■ REQUIRED ACTION ■
When you write out the entries, keep every line exactly as it appears.

BEGIN DATA FOR ANALYSIS

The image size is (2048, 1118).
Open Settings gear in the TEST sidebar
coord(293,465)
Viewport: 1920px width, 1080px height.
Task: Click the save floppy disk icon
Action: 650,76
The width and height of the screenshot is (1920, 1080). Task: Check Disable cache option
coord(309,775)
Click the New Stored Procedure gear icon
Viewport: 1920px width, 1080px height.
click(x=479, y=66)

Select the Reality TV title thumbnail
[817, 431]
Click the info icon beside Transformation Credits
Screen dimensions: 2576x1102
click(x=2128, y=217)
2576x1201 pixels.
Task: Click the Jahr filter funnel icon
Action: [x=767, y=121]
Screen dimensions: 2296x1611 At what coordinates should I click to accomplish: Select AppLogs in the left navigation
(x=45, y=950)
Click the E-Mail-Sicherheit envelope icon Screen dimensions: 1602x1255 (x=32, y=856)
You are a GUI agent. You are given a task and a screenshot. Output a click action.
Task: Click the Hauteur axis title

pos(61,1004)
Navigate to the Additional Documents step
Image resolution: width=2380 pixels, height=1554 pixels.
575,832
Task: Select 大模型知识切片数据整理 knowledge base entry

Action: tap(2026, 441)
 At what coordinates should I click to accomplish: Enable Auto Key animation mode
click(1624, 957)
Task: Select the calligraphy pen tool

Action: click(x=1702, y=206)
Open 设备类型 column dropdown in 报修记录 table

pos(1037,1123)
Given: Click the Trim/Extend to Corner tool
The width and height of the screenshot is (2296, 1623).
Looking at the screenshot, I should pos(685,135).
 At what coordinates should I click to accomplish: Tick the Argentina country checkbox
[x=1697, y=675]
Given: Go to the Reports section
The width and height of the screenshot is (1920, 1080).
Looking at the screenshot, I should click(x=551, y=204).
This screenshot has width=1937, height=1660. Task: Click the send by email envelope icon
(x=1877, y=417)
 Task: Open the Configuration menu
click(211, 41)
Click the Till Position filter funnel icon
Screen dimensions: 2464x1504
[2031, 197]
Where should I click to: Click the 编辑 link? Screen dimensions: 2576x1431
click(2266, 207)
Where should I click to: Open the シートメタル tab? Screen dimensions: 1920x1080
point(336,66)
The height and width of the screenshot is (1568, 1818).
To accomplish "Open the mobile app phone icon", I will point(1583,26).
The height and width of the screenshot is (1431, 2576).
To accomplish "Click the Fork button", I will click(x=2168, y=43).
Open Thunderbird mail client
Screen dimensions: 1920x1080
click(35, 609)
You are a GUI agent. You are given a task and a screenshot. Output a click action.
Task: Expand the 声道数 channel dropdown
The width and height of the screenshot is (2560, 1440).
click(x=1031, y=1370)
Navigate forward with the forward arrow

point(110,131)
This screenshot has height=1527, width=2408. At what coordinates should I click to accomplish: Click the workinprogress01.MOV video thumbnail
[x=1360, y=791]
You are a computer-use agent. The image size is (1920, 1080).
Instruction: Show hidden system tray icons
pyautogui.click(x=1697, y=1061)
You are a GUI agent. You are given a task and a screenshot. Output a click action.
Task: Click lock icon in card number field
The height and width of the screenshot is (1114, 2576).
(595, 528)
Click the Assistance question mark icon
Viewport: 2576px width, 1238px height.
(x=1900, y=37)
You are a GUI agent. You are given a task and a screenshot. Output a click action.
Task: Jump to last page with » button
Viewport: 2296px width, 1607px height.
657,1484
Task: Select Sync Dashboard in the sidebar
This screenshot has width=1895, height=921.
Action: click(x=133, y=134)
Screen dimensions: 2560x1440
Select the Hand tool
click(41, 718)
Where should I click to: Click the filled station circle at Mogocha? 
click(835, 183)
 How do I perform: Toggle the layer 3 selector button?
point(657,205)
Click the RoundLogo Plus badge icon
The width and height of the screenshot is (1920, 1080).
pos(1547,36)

END DATA FOR ANALYSIS

■ RESPONSE AREA ■
The image size is (2048, 1118).
Open Settings gear in the TEST sidebar
coord(293,465)
Viewport: 1920px width, 1080px height.
Task: Click the save floppy disk icon
Action: 650,76
The width and height of the screenshot is (1920, 1080). Task: Check Disable cache option
coord(309,775)
Click the New Stored Procedure gear icon
Viewport: 1920px width, 1080px height.
click(x=479, y=66)

Select the Reality TV title thumbnail
[817, 431]
Click the info icon beside Transformation Credits
Screen dimensions: 2576x1102
click(x=2128, y=217)
2576x1201 pixels.
Task: Click the Jahr filter funnel icon
Action: [x=767, y=121]
Screen dimensions: 2296x1611 At what coordinates should I click to accomplish: Select AppLogs in the left navigation
(x=45, y=950)
Click the E-Mail-Sicherheit envelope icon Screen dimensions: 1602x1255 (x=32, y=856)
You are a GUI agent. You are given a task and a screenshot. Output a click action.
Task: Click the Hauteur axis title

pos(61,1004)
Navigate to the Additional Documents step
Image resolution: width=2380 pixels, height=1554 pixels.
575,832
Task: Select 大模型知识切片数据整理 knowledge base entry

Action: tap(2026, 441)
 At what coordinates should I click to accomplish: Enable Auto Key animation mode
click(1624, 957)
Task: Select the calligraphy pen tool

Action: click(x=1702, y=206)
Open 设备类型 column dropdown in 报修记录 table

pos(1037,1123)
Given: Click the Trim/Extend to Corner tool
The width and height of the screenshot is (2296, 1623).
Looking at the screenshot, I should pos(685,135).
 At what coordinates should I click to accomplish: Tick the Argentina country checkbox
[x=1697, y=675]
Given: Go to the Reports section
The width and height of the screenshot is (1920, 1080).
Looking at the screenshot, I should click(x=551, y=204).
This screenshot has width=1937, height=1660. Task: Click the send by email envelope icon
(x=1877, y=417)
 Task: Open the Configuration menu
click(211, 41)
Click the Till Position filter funnel icon
Screen dimensions: 2464x1504
[2031, 197]
Where should I click to: Click the 编辑 link? Screen dimensions: 2576x1431
click(2266, 207)
Where should I click to: Open the シートメタル tab? Screen dimensions: 1920x1080
point(336,66)
The height and width of the screenshot is (1568, 1818).
To accomplish "Open the mobile app phone icon", I will point(1583,26).
The height and width of the screenshot is (1431, 2576).
To accomplish "Click the Fork button", I will click(x=2168, y=43).
Open Thunderbird mail client
Screen dimensions: 1920x1080
click(35, 609)
You are a GUI agent. You are given a task and a screenshot. Output a click action.
Task: Expand the 声道数 channel dropdown
The width and height of the screenshot is (2560, 1440).
click(x=1031, y=1370)
Navigate forward with the forward arrow

point(110,131)
This screenshot has height=1527, width=2408. At what coordinates should I click to accomplish: Click the workinprogress01.MOV video thumbnail
[x=1360, y=791]
You are a computer-use agent. The image size is (1920, 1080).
Instruction: Show hidden system tray icons
pyautogui.click(x=1697, y=1061)
You are a GUI agent. You are given a task and a screenshot. Output a click action.
Task: Click lock icon in card number field
The height and width of the screenshot is (1114, 2576).
(595, 528)
Click the Assistance question mark icon
Viewport: 2576px width, 1238px height.
(x=1900, y=37)
You are a GUI agent. You are given a task and a screenshot. Output a click action.
Task: Jump to last page with » button
Viewport: 2296px width, 1607px height.
657,1484
Task: Select Sync Dashboard in the sidebar
This screenshot has width=1895, height=921.
Action: click(x=133, y=134)
Screen dimensions: 2560x1440
Select the Hand tool
click(41, 718)
Where should I click to: Click the filled station circle at Mogocha? 
click(835, 183)
 How do I perform: Toggle the layer 3 selector button?
point(657,205)
Click the RoundLogo Plus badge icon
The width and height of the screenshot is (1920, 1080).
pos(1547,36)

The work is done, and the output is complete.